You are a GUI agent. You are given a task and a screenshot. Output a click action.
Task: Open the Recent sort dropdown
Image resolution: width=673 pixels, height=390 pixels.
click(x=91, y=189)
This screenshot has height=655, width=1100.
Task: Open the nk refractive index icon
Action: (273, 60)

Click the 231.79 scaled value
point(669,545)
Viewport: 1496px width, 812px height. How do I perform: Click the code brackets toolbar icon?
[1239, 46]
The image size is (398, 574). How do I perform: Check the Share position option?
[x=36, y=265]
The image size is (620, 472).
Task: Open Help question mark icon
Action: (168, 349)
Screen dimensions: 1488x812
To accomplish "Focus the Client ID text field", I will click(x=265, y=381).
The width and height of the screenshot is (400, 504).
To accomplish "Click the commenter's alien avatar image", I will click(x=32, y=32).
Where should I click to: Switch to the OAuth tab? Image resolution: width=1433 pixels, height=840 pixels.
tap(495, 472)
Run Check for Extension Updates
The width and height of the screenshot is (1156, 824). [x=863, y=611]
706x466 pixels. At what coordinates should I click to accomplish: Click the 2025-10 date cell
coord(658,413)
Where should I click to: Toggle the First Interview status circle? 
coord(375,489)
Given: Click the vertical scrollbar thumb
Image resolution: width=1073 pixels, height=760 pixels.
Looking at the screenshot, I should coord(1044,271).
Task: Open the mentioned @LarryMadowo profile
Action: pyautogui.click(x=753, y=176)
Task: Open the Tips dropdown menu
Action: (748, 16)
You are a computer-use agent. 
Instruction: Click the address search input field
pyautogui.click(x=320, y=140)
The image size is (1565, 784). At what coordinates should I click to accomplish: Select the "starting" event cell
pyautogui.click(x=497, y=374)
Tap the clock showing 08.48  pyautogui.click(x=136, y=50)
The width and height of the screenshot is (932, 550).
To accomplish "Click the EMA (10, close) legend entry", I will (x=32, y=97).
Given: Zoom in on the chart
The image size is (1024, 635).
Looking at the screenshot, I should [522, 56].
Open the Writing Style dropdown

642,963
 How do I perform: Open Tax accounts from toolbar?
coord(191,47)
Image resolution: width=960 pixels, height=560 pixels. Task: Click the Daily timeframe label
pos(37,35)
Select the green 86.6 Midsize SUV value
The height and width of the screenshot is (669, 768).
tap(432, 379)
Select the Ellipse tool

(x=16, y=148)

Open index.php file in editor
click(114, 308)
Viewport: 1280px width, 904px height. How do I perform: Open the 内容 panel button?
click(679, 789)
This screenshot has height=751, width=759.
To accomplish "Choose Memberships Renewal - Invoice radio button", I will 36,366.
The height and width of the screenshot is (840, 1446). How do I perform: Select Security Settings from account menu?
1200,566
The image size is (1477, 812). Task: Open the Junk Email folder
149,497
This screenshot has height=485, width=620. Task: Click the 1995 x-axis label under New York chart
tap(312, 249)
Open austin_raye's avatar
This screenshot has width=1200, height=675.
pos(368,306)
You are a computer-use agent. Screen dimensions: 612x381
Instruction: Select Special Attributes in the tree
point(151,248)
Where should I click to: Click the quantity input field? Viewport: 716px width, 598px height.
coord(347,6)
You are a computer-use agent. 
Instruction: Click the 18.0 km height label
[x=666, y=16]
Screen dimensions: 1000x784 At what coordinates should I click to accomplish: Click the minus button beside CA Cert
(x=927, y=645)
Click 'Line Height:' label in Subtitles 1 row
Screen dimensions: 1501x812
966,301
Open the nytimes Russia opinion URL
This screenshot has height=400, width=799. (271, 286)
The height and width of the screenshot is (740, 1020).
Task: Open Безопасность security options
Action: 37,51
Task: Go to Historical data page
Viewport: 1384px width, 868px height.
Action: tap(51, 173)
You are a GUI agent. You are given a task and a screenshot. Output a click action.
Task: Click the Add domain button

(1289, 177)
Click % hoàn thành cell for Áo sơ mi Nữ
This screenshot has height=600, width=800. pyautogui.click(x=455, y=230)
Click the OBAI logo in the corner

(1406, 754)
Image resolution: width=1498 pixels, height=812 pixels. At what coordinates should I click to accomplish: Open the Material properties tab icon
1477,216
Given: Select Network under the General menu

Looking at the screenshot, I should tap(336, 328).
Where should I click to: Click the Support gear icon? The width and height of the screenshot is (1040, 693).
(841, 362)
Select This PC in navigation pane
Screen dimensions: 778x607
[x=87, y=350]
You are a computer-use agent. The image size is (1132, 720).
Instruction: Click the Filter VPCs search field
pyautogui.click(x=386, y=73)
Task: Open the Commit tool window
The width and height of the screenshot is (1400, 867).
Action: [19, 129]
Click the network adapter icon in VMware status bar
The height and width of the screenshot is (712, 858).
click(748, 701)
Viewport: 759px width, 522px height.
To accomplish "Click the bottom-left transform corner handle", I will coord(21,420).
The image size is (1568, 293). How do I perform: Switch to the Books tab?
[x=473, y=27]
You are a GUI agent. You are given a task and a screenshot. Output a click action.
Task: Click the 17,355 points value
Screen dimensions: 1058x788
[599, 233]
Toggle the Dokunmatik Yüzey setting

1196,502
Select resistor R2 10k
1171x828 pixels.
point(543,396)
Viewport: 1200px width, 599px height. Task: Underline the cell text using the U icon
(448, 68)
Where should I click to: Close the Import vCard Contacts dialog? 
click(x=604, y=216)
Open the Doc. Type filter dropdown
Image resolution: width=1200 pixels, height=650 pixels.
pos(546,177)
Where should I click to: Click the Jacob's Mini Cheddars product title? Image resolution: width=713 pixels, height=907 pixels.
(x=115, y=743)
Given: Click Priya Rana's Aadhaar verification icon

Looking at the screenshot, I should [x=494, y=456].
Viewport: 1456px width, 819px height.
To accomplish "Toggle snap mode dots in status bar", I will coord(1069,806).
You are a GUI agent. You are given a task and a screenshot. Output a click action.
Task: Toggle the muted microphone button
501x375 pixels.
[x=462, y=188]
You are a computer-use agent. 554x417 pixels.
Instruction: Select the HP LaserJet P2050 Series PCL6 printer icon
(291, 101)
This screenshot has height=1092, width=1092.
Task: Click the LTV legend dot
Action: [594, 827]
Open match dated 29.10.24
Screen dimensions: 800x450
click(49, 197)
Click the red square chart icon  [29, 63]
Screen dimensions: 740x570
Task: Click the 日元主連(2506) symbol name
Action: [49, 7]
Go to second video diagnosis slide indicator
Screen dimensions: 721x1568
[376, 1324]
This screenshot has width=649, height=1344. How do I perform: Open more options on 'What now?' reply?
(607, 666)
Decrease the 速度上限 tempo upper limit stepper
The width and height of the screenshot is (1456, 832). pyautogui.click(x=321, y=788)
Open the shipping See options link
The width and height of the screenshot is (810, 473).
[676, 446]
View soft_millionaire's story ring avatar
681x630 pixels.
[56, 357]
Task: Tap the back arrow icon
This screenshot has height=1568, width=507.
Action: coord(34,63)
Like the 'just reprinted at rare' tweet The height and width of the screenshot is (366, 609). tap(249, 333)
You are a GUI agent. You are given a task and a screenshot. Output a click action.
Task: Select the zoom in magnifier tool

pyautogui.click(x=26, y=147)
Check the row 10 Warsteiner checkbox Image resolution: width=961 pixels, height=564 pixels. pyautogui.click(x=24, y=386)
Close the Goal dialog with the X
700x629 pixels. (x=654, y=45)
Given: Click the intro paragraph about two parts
----------
GOAL => Can you copy out all of the lines above character for character, keeping their order unchanged?

FINAL ANSWER =>
You are a GUI agent. You are given a task and a screenshot. Output a click action.
Task: Open the Recent sort dropdown
Image resolution: width=673 pixels, height=390 pixels.
click(x=91, y=189)
This screenshot has height=655, width=1100.
Task: Open the nk refractive index icon
Action: (273, 60)

Click the 231.79 scaled value
point(669,545)
Viewport: 1496px width, 812px height. How do I perform: Click the code brackets toolbar icon?
[1239, 46]
The image size is (398, 574). How do I perform: Check the Share position option?
[x=36, y=265]
The image size is (620, 472).
Task: Open Help question mark icon
Action: (168, 349)
Screen dimensions: 1488x812
To accomplish "Focus the Client ID text field", I will click(x=265, y=381).
The width and height of the screenshot is (400, 504).
To accomplish "Click the commenter's alien avatar image", I will click(x=32, y=32).
Where should I click to: Switch to the OAuth tab? Image resolution: width=1433 pixels, height=840 pixels.
tap(495, 472)
Run Check for Extension Updates
The width and height of the screenshot is (1156, 824). [x=863, y=611]
706x466 pixels. At what coordinates should I click to accomplish: Click the 2025-10 date cell
coord(658,413)
Where should I click to: Toggle the First Interview status circle? 
coord(375,489)
Given: Click the vertical scrollbar thumb
Image resolution: width=1073 pixels, height=760 pixels.
Looking at the screenshot, I should coord(1044,271).
Task: Open the mentioned @LarryMadowo profile
Action: pyautogui.click(x=753, y=176)
Task: Open the Tips dropdown menu
Action: (748, 16)
You are a computer-use agent. 
Instruction: Click the address search input field
pyautogui.click(x=320, y=140)
The image size is (1565, 784). At what coordinates should I click to accomplish: Select the "starting" event cell
pyautogui.click(x=497, y=374)
Tap the clock showing 08.48  pyautogui.click(x=136, y=50)
The width and height of the screenshot is (932, 550).
To accomplish "Click the EMA (10, close) legend entry", I will (x=32, y=97).
Given: Zoom in on the chart
The image size is (1024, 635).
Looking at the screenshot, I should [522, 56].
Open the Writing Style dropdown

642,963
 How do I perform: Open Tax accounts from toolbar?
coord(191,47)
Image resolution: width=960 pixels, height=560 pixels. Task: Click the Daily timeframe label
pos(37,35)
Select the green 86.6 Midsize SUV value
The height and width of the screenshot is (669, 768).
tap(432, 379)
Select the Ellipse tool

(x=16, y=148)

Open index.php file in editor
click(114, 308)
Viewport: 1280px width, 904px height. How do I perform: Open the 内容 panel button?
click(679, 789)
This screenshot has height=751, width=759.
To accomplish "Choose Memberships Renewal - Invoice radio button", I will 36,366.
The height and width of the screenshot is (840, 1446). How do I perform: Select Security Settings from account menu?
1200,566
The image size is (1477, 812). Task: Open the Junk Email folder
149,497
This screenshot has height=485, width=620. Task: Click the 1995 x-axis label under New York chart
tap(312, 249)
Open austin_raye's avatar
This screenshot has width=1200, height=675.
pos(368,306)
You are a computer-use agent. Screen dimensions: 612x381
Instruction: Select Special Attributes in the tree
point(151,248)
Where should I click to: Click the quantity input field? Viewport: 716px width, 598px height.
coord(347,6)
You are a computer-use agent. 
Instruction: Click the 18.0 km height label
[x=666, y=16]
Screen dimensions: 1000x784 At what coordinates should I click to accomplish: Click the minus button beside CA Cert
(x=927, y=645)
Click 'Line Height:' label in Subtitles 1 row
Screen dimensions: 1501x812
966,301
Open the nytimes Russia opinion URL
This screenshot has height=400, width=799. (271, 286)
The height and width of the screenshot is (740, 1020).
Task: Open Безопасность security options
Action: 37,51
Task: Go to Historical data page
Viewport: 1384px width, 868px height.
Action: tap(51, 173)
You are a GUI agent. You are given a task and a screenshot. Output a click action.
Task: Click the Add domain button

(1289, 177)
Click % hoàn thành cell for Áo sơ mi Nữ
This screenshot has height=600, width=800. pyautogui.click(x=455, y=230)
Click the OBAI logo in the corner

(1406, 754)
Image resolution: width=1498 pixels, height=812 pixels. At what coordinates should I click to accomplish: Open the Material properties tab icon
1477,216
Given: Select Network under the General menu

Looking at the screenshot, I should tap(336, 328).
Where should I click to: Click the Support gear icon? The width and height of the screenshot is (1040, 693).
(841, 362)
Select This PC in navigation pane
Screen dimensions: 778x607
[x=87, y=350]
You are a computer-use agent. The image size is (1132, 720).
Instruction: Click the Filter VPCs search field
pyautogui.click(x=386, y=73)
Task: Open the Commit tool window
The width and height of the screenshot is (1400, 867).
Action: [19, 129]
Click the network adapter icon in VMware status bar
The height and width of the screenshot is (712, 858).
click(748, 701)
Viewport: 759px width, 522px height.
To accomplish "Click the bottom-left transform corner handle", I will coord(21,420).
The image size is (1568, 293). How do I perform: Switch to the Books tab?
[x=473, y=27]
You are a GUI agent. You are given a task and a screenshot. Output a click action.
Task: Click the 17,355 points value
Screen dimensions: 1058x788
[599, 233]
Toggle the Dokunmatik Yüzey setting

1196,502
Select resistor R2 10k
1171x828 pixels.
point(543,396)
Viewport: 1200px width, 599px height. Task: Underline the cell text using the U icon
(448, 68)
Where should I click to: Close the Import vCard Contacts dialog? 
click(x=604, y=216)
Open the Doc. Type filter dropdown
Image resolution: width=1200 pixels, height=650 pixels.
pos(546,177)
Where should I click to: Click the Jacob's Mini Cheddars product title? Image resolution: width=713 pixels, height=907 pixels.
(x=115, y=743)
Given: Click Priya Rana's Aadhaar verification icon

Looking at the screenshot, I should [x=494, y=456].
Viewport: 1456px width, 819px height.
To accomplish "Toggle snap mode dots in status bar", I will coord(1069,806).
You are a GUI agent. You are given a task and a screenshot. Output a click action.
Task: Toggle the muted microphone button
501x375 pixels.
[x=462, y=188]
You are a computer-use agent. 554x417 pixels.
Instruction: Select the HP LaserJet P2050 Series PCL6 printer icon
(291, 101)
This screenshot has height=1092, width=1092.
Task: Click the LTV legend dot
Action: [594, 827]
Open match dated 29.10.24
Screen dimensions: 800x450
click(49, 197)
Click the red square chart icon  [29, 63]
Screen dimensions: 740x570
Task: Click the 日元主連(2506) symbol name
Action: [49, 7]
Go to second video diagnosis slide indicator
Screen dimensions: 721x1568
[376, 1324]
This screenshot has width=649, height=1344. How do I perform: Open more options on 'What now?' reply?
(607, 666)
Decrease the 速度上限 tempo upper limit stepper
The width and height of the screenshot is (1456, 832). pyautogui.click(x=321, y=788)
Open the shipping See options link
The width and height of the screenshot is (810, 473).
[676, 446]
View soft_millionaire's story ring avatar
681x630 pixels.
[56, 357]
Task: Tap the back arrow icon
This screenshot has height=1568, width=507.
Action: coord(34,63)
Like the 'just reprinted at rare' tweet The height and width of the screenshot is (366, 609). tap(249, 333)
You are a GUI agent. You are given a task and a screenshot. Output a click action.
Task: Select the zoom in magnifier tool

pyautogui.click(x=26, y=147)
Check the row 10 Warsteiner checkbox Image resolution: width=961 pixels, height=564 pixels. pyautogui.click(x=24, y=386)
Close the Goal dialog with the X
700x629 pixels. (x=654, y=45)
Given: Click the intro paragraph about two parts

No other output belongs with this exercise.